Concept: Integrals of the form \[ \int (\sin x)^m(\cos x)^n\,dx \] with negative fractional powers can often be simplified using the substitution: \[ t=\cot x \quad \Rightarrow \quad dt = -\csc^2 x\,dx \] and rewriting all trigonometric functions in terms of \(\cot x\).

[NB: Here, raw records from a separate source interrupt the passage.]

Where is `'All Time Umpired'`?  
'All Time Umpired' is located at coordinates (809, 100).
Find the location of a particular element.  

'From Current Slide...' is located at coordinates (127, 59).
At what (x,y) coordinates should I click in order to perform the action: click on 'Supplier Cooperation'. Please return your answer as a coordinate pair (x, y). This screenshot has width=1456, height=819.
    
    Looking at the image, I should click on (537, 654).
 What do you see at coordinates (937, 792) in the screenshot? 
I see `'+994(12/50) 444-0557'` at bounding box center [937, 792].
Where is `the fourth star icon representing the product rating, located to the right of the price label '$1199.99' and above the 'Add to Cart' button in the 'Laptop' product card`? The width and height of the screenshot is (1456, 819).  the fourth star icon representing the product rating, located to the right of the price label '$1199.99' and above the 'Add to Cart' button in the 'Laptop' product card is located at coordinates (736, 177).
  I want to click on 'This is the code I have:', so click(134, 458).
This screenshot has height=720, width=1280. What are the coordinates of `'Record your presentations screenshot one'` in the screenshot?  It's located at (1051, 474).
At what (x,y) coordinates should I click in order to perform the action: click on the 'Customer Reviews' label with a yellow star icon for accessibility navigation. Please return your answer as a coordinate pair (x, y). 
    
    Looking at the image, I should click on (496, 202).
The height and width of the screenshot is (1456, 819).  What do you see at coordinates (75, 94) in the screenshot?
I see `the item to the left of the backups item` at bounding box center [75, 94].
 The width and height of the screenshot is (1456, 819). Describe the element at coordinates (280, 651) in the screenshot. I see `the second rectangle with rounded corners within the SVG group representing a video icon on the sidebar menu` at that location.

Step 1: Rewrite the integrand. \[ (\cos x)^{-5/2}(\sin x)^{-11/2} = (\cot x)^{-5/2}(\sin x)^{-8} \] Using: \[ \sin^2 x = \frac{1}{1+\cot^2 x} \] \[ (\sin x)^{-8} = (1+\cot^2 x)^4 \] Thus, \[ \int (\cot x)^{-5/2}(1+\cot^2 x)^4 \csc^2 x\,(-d(\cot x)) \]
Step 2: Substitute \(t=\cot x\). \[ I = -\int t^{-5/2}(1+t^2)^4\,dt \] Expand: \[ (1+t^2)^4 = 1+4t^2+6t^4+4t^6+t^8 \] So, \[ I = -\int \left( t^{-5/2} +4t^{-1/2} +6t^{3/2} +4t^{7/2} +t^{11/2} \right)dt \]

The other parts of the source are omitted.